(Stored data)
= Beginning of Section =

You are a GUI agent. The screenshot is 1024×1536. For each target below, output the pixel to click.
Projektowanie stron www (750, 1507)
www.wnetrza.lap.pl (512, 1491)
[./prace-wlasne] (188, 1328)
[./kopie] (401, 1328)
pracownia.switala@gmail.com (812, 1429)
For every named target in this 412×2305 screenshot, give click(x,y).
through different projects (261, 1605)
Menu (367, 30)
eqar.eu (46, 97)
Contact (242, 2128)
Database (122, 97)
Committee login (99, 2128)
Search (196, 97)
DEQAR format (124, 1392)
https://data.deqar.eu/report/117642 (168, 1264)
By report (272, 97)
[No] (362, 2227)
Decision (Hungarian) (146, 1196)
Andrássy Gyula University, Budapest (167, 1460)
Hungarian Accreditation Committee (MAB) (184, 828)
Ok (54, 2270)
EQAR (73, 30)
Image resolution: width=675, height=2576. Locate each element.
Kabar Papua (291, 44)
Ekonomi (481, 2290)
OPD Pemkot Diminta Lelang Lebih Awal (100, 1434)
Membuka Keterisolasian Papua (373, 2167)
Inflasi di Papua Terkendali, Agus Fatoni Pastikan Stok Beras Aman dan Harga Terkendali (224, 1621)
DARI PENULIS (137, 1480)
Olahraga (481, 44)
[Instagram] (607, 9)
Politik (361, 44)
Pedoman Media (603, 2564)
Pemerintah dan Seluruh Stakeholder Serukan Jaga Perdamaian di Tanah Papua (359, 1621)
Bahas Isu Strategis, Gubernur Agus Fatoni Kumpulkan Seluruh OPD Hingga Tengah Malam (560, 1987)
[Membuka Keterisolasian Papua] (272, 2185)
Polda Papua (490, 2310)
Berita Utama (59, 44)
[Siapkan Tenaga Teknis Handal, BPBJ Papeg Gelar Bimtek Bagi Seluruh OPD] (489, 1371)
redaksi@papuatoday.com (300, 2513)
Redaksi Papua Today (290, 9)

= End of Section =

REQUIREMENT: Each line of the data above should appear again in your answer, exactly as given.

SOLUTION:
You are a GUI agent. The screenshot is 1024×1536. For each target below, output the pixel to click.
Projektowanie stron www (750, 1507)
www.wnetrza.lap.pl (512, 1491)
[./prace-wlasne] (188, 1328)
[./kopie] (401, 1328)
pracownia.switala@gmail.com (812, 1429)
For every named target in this 412×2305 screenshot, give click(x,y).
through different projects (261, 1605)
Menu (367, 30)
eqar.eu (46, 97)
Contact (242, 2128)
Database (122, 97)
Committee login (99, 2128)
Search (196, 97)
DEQAR format (124, 1392)
https://data.deqar.eu/report/117642 (168, 1264)
By report (272, 97)
[No] (362, 2227)
Decision (Hungarian) (146, 1196)
Andrássy Gyula University, Budapest (167, 1460)
Hungarian Accreditation Committee (MAB) (184, 828)
Ok (54, 2270)
EQAR (73, 30)
Image resolution: width=675, height=2576. Locate each element.
Kabar Papua (291, 44)
Ekonomi (481, 2290)
OPD Pemkot Diminta Lelang Lebih Awal (100, 1434)
Membuka Keterisolasian Papua (373, 2167)
Inflasi di Papua Terkendali, Agus Fatoni Pastikan Stok Beras Aman dan Harga Terkendali (224, 1621)
DARI PENULIS (137, 1480)
Olahraga (481, 44)
[Instagram] (607, 9)
Politik (361, 44)
Pedoman Media (603, 2564)
Pemerintah dan Seluruh Stakeholder Serukan Jaga Perdamaian di Tanah Papua (359, 1621)
Bahas Isu Strategis, Gubernur Agus Fatoni Kumpulkan Seluruh OPD Hingga Tengah Malam (560, 1987)
[Membuka Keterisolasian Papua] (272, 2185)
Polda Papua (490, 2310)
Berita Utama (59, 44)
[Siapkan Tenaga Teknis Handal, BPBJ Papeg Gelar Bimtek Bagi Seluruh OPD] (489, 1371)
redaksi@papuatoday.com (300, 2513)
Redaksi Papua Today (290, 9)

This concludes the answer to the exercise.